PROVIDED PASSAGE:
-- begin --

Why does the fact that the branches were 'staffed by locals' mean the investment is safe? I don't see any connection.
As far as education is concerned, OK, fine with me if you continue to regard this as unnecessary, and to encourage others to similarly be in denial. Up to you entirely.
 
Omitted to add a bit about BSBs

What is a BSB number?

A BSB number (or Bank/State/Branch number) is used for the purpose of abbreviating a customer's bank information. It is far easier to assign a customer a BSB number than to have a customer remember a large string of text. Instead, a short array of numbers is assigned in a block that can be easily deciphered by any bank or business to determine pertinent bank account information.

Took less than one minute to Google that. Read the description very, very carefully. Then think. Then ask yourself the question in relation to Banksia who was the customer?
 
Omitted to add a bit about BSBs



Took less than one minute to Google that. Read the description very, very carefully. Then think. Then ask yourself the question in relation to Banksia who was the customer?

http://afr.com/p/national/shadow_banks_face_crackdown_SjC9MuhMMNJYO32Z8I6AVP
''...The regulator is also concerned about the use of automatic teller machines in some branches, while government sources are concerned about such companies obtaining bank state branch (BSB) numbers assigned to real banks...''

''...Many non-bank finance companies advertise that they offer “savings accounts” and “at call deposit accounts”, terms that are typically associated with banks. Banksia’s access to a BSB assigned to ANZ Banking Group allowed it to offer transaction accounts into which clients had their salaries and Centrelink payments paid...''

For the record, I am NOT a Banksia investor.
 
I have not suggested every person is going to be motivated to educate themselves to the level of being able to successfully trade shares for themselves, as demonstrated by a forum member earlier on this thread.
What I am suggesting, however, that it is absolutely not beyond a reasonable suggestion to think that anyone in 2008 should have been aware of the government guarantee and should have checked their investments accordingly, or especially if placing new money with any institution, similarly checked that the funds were government guaranteed. As I have already described, the situation was hugely reported and advertised..

-- end --

DATA PROVIDED:

-- begin --

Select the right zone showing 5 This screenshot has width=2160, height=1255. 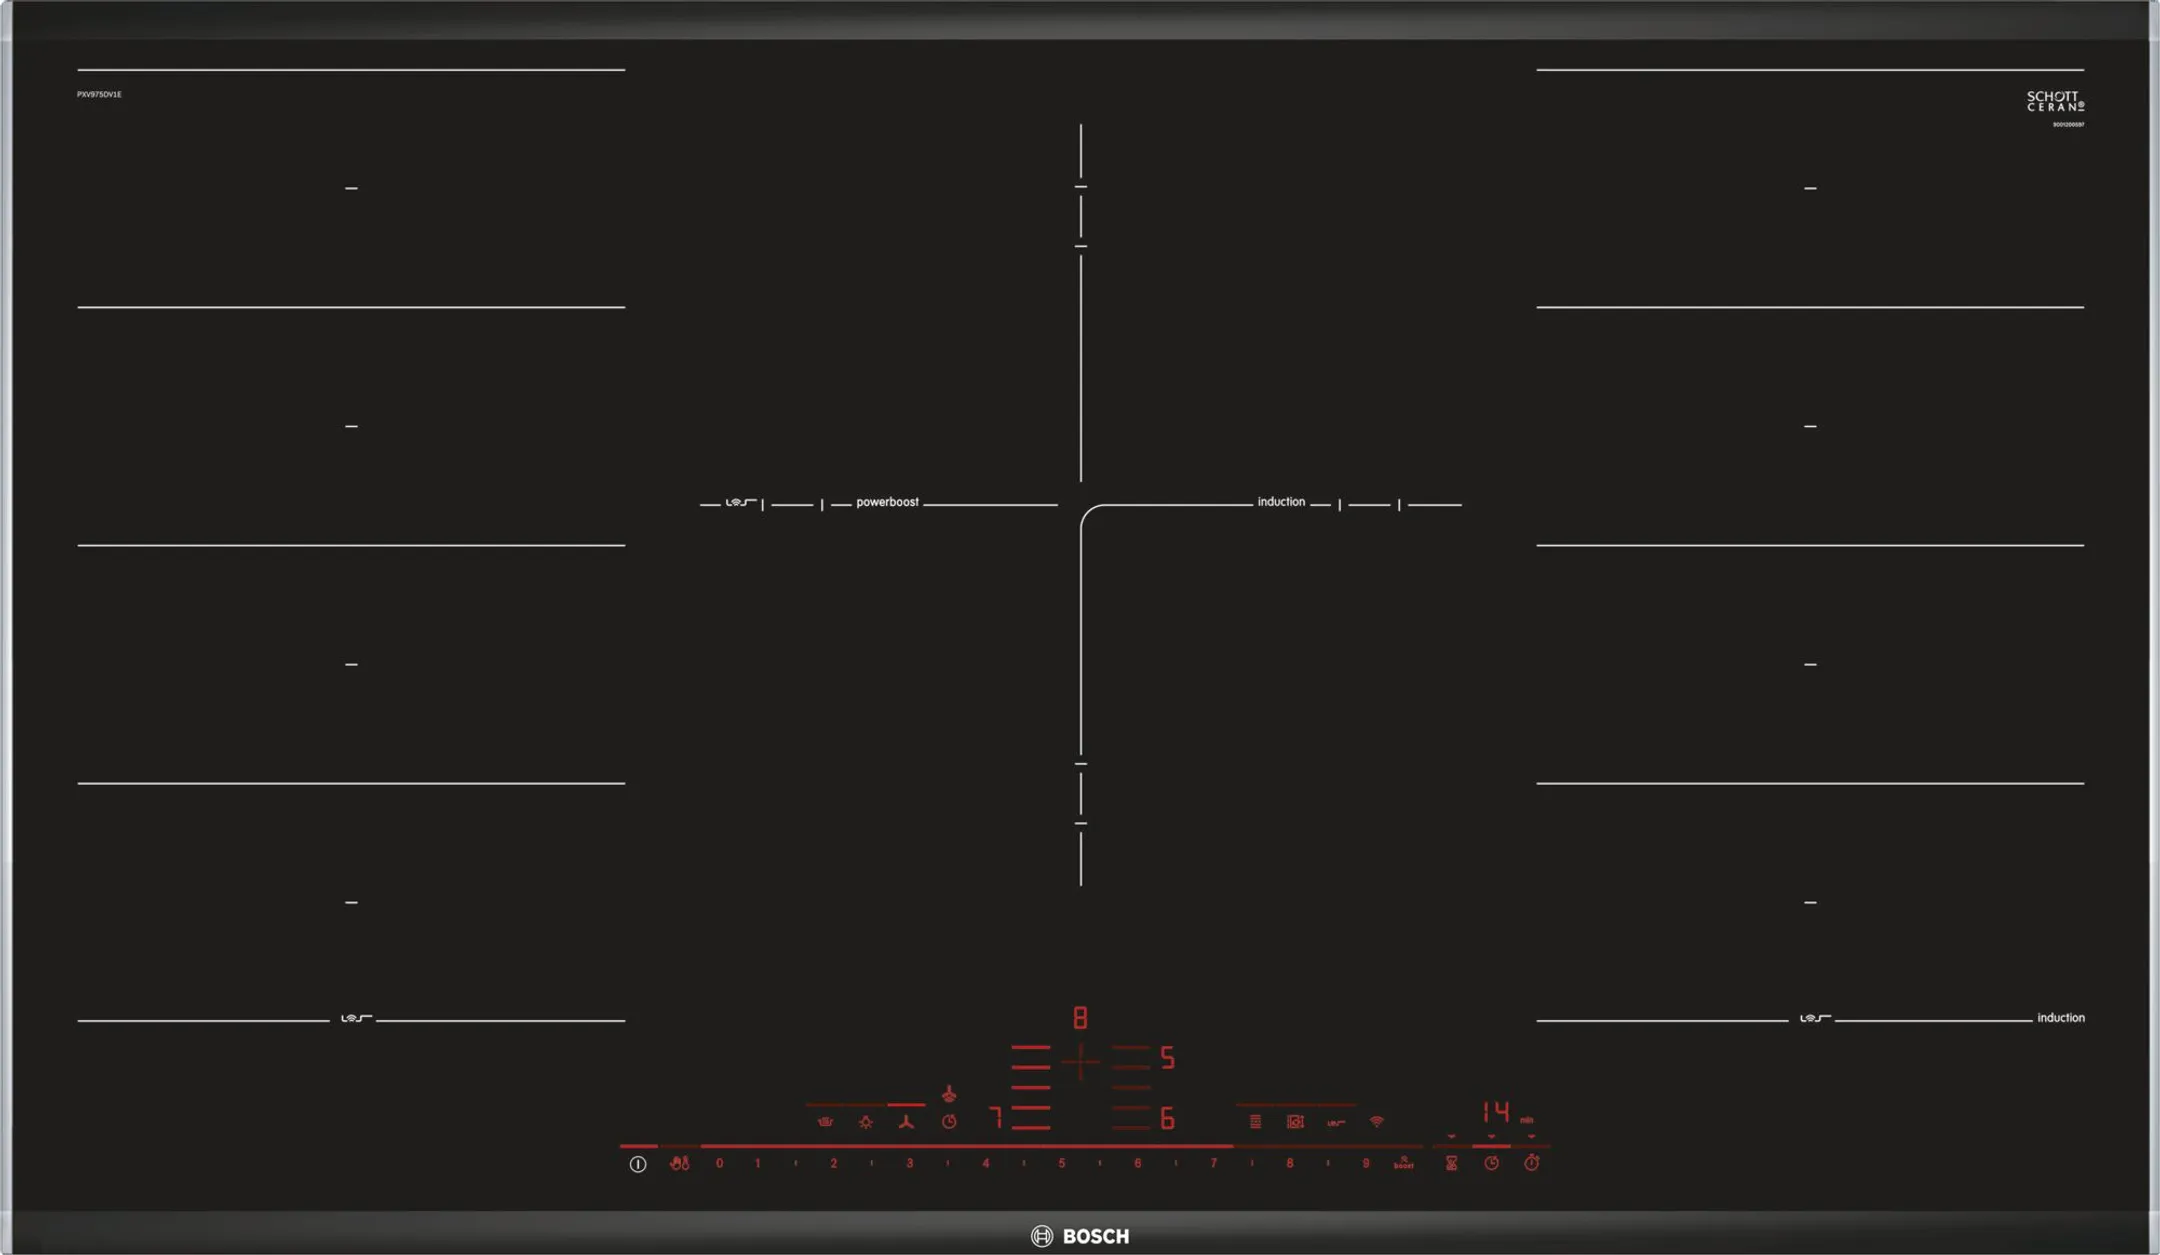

-- end --

TO-DO LIST:
1. Reproduce the stretch of the Banksia forum discussion from "Why does the" through "a BSB number?" word for word.
2. Carry on the Banksia forum discussion from its final sentence.
The listing has no connection to the Banksia forum discussion.

RESPONSES BY TASK:
1.
Why does the fact that the branches were 'staffed by locals' mean the investment is safe? I don't see any connection.
As far as education is concerned, OK, fine with me if you continue to regard this as unnecessary, and to encourage others to similarly be in denial. Up to you entirely.
 
Omitted to add a bit about BSBs

What is a BSB number?

2.
The funds that I am exposed to froze early in 2008. Like so many in this fund, my 24 month investment was made prior to the fund's deconsolidation from the parent company, well before the debt facility blew out, and well before the last PDS was issued.

Up until 2008, the words "Government Guarantee" were hardly mentioned.

I am not an investor with Banksia. I made my comments about Banksia in reply to this question in a previous post.

That has nothing to do with the simplicity of checking that any funds invested were eligible for the Government Guarantee.
If you don't understand a term, all you have to do is Google the phrase, and dozens of appropriate explanations will come up.
Or ask the question on this forum. Someone will explain the same day.

I know that the investors in the funds that I am exposed in average age in now around 75 yrs.old. Few use computers (although my experience is that a lot of them are learning of late...)

Indeed. All the more reason for people to check out potential investments and especially to remember that if the offer is of a higher interest rate than is being paid elsewhere, there is a reason for this, and this reason is essentially that it entails more risk.


I have a pretty healthy appraisal re risk these days. So do you. I would check them out. So would you.
But then we know about risk, don't we? Lot's still don't, should, won't and can't.


Why does the fact that the branches were 'staffed by locals' mean the investment is safe? I don't see any connection.
As far as education is concerned, OK, fine with me if you continue to regard this as unnecessary, and to encourage others to similarly be in denial. Up to you entirely.

please google...

http://www.heraldsun.com.au/news/vi...hanging-fortunes/story-e6frf7kx-1226528476112
and

http://www.triapartners.com/triapar...ksia hints at another SMSF disaster&type=NjQ=
 
http://www.ato.gov.au/superfunds/content.aspx?menuid=0&doc=/content/00316375.htm&page=23
''...Self-managed super funds: A statistical overview 2009-10..''

Want a break down of how my losses are being accounted for in my SMSF?

The worst will actually hit the books this financial year.

Any losses in your SMSF is a result of your decisions. It is disingenuous to then translate your loses as also being applicable to other SMSFs the trustees of which have made different and probably better decisions than you.

And I don't have an SMSF.
 
Any losses in your SMSF is a result of your decisions. It is disingenuous to then translate your loses as also being applicable to other SMSFs the trustees of which have made different and probably better decisions than you.

And I don't have an SMSF.

There are 12,000 unitholders in the Pacific First Mortgage Fund.
Net loss attributable to unitholders for the year ended 30 June 2012, after impairment losses of $143,932,955 (2011 : Loss 87,565,011) totalled $128,785,463 (2011 : Loss $63,910,239)

Just one MIS disaster of many.
MY decision has taught me a lesson, and the experience has taught me that investing in MIS exposes one to the risk that one can loss all of one's investment. SMSFs should not be exposed to such risk. It is against what super is intended for, and what we as a nation support.
 
There are 12,000 unitholders in the Pacific First Mortgage Fund.
Net loss attributable to unitholders for the year ended 30 June 2012, after impairment losses of $143,932,955 (2011 : Loss 87,565,011) totalled $128,785,463 (2011 : Loss $63,910,239)

Just one MIS disaster of many.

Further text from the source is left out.